Rappelons que les prix des obligations évoluent en sens inverse de leur rendement ou de leur taux.

«Pour compenser la liquidité plus faible, les investisseurs demandent un rendement plus élevé, ce qui devrait pousser les taux vers le haut. Par contre, les achats massifs des banques centrales ont freiné ce mouvement», explique Jimmy Jean, économiste principal au Mouvement Desjardins.

Denis Senécal est du même avis : «Le risque est diminué en raison de l’implication des banques centrales».

Choc possible

Toutefois, un choc quelconque pourrait rapidement aggraver la situation.

«Dans un marché normal, des liquidités moindres n’ont pas trop de conséquences», affirme Benoît Durocher.

Toutefois, quand les marchés sont plus désordonnés et que des surprises importantes surgissent, «il n’y a plus d’intermédiaire prêt à mettre son bilan en jeu. Dans un tel marché, les prix tombent très vite», souligne-t-il.

Un tel désordre pourrait suivre n’importe quel choc inattendu : une déstabilisation bancaire en Chine, une hausse trop appuyée des taux par la Réserve fédérale des États-Unis, une intensification des déboires bancaires en Europe.

Le secteur des fonds négociés en Bourse (FNB) pourrait être un amplificateur dans un marché en alerte.

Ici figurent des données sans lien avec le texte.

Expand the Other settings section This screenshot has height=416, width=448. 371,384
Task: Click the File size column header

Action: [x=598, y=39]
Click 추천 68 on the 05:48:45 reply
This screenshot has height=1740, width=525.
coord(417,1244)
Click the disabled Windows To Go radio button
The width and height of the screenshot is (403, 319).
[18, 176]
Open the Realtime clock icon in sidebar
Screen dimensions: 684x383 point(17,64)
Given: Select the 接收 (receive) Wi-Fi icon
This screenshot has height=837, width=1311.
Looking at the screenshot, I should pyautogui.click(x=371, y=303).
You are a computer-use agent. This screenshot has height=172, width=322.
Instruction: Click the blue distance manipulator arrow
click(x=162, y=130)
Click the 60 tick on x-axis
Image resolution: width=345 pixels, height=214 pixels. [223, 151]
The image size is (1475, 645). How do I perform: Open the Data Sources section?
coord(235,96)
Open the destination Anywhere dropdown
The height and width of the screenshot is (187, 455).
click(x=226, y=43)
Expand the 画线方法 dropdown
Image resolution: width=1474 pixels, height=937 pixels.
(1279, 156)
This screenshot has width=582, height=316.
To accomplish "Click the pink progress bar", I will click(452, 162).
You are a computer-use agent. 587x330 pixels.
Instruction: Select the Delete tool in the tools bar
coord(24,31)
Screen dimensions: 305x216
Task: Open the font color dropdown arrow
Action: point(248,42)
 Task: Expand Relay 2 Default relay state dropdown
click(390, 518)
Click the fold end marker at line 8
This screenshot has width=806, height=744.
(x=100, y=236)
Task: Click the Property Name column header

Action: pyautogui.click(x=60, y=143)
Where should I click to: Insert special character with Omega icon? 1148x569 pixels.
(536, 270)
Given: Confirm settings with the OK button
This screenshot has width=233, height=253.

Pour les acheteurs de FNB obligataires, le marché est au départ liquide et efficace. «Toutefois, les titres sous-jacents ne sont pas nécessairement très liquides, indique Richard Beaulieu. S’il y avait une course des détenteurs de FNB vers la sortie, les manufacturiers devraient vendre les titres sous-jacents, ce qu’ils ne pourraient pas faire sans essuyer de fortes pertes.»

Le problème serait plus prononcé dans les titres obligataires de sociétés, surtout les titres plus risqués qui portent un rendement plus élevé.

«Beaucoup d’émetteurs de qualité discutable ont quand même eu accès au marché à des conditions avantageuses ; les taux d’intérêt actuels accroissent la demande de titres de piètre qualité», dit Benoît Durocher.

«Si leurs détenteurs voulaient s’en départir, l’accès à la sortie serait pas mal restreint», complète Richard Beaulieu.

Comme en 2008 ?

On ne peut dire avec précision quelles pourraient être les conséquences d’un blocage des marchés obligataires.

 

Une chose est sûre cependant : les entreprises auraient beaucoup plus de difficulté à financer leurs projets de développement. «Cela pourrait saper l’effort des banques centrales qui cherchaient à diminuer les taux et à stimuler l’économie», dit Jimmy Jean.

Les turbulences s’étendraient sans doute à l’ensemble des marchés financiers. Un blocage de li quidité «reproduirait la situation de 2008 avec la crise du papier commercial, ajoute l’économiste de Desjardins. Cela minerait la confiance que les banques ont les unes envers les autres.»

«On risquerait donc d’assister à des effets ramifiés dans le système bancaire. Les subprimes [prêts à risque] étaient de mauvaise qualité, mais très liquides. Quand on en a découvert la mauvaise qualité, tout a gelé. La Banque du Canada craint que quelque chose de similaire ne se reproduise», indique Jimmy Jean.